И всё-таки мне хочется пройтись по поместью. Да я даже хозяйский дом еще толком не видела! И из слуг знаю только тех, кто непосредственно вхож в барские покои. А это неправильно! Я, как директор, прекрасно понимаю – своих сотрудников надо знать и в лицо, и по имени.
Я тут же одергиваю себя – бывший директор. Да и поместье с крепостными крестьянами – это совсем не то, что акционерное общество. Здесь никто не станет требовать соблюдения своих прав и прибавки к зарплате. И если я стану вести себя слишком демократично, меня не поймут не только соседи, но и сами крестьяне.
Для начала я решаю осмотреть усадьбу, о чём и сообщаю принесшей мне завтрак Варваре.
– Как изволите, ваше сиятельство! – с готовностью кивает она. – Сегодня солнышко как раз, и ветра почти нету. Велите позвать Захара Егоровича?
Но гулять с управляющим мне совсем не хочется – я пока еще не решила, как к нему относиться. Большого доверия он у меня не вызвал, и, хотя свои подозрения обосновать я ничем не могла, я была почти уверена, что, пользуясь равнодушием покойного графа к делам поместья, он мог неплохо нагреть на этом руки.

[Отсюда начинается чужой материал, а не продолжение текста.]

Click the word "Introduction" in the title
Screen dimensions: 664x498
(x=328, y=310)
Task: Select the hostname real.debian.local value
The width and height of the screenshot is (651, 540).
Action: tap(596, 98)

К разговору с ним следовало основательно подготовиться, собрав информацию по крупицам. Да и слишком слаба я была еще для серьезных разговоров.
– Нет, я предпочла бы, чтобы со мной пошла ты.
Мне отчаянно хочется сказать ей «вы», но я понимаю, что для нее из уст барыни это будет странно звучать.
Она помогает мне одеться, и через четверть часа мы выходим во двор. Снег искрится на солнце, и всё вокруг кажется чистым и светлым.
Я спускаюсь с крыльца и разглядываю фасад здания. Оно двухэтажное, наверно, каменное, хотя, возможно, и деревянное, просто покрыто слоем штукатурки. Стены выкрашены в нежно-персиковый цвет, а рамы на окнах, балкон и полукруглые колонны – белоснежные.
Кажется, я уже видела это здание – на картинке в книжке местного краеведа. До наших дней оно не продержалось, хотя революцию пережило. В тридцатые годы прошлого века в нём находился детский дом. Во время войны он серьезно пострадал при бомбежке и был снесен, а на его месте построена одноэтажная школа, в которой я и училась.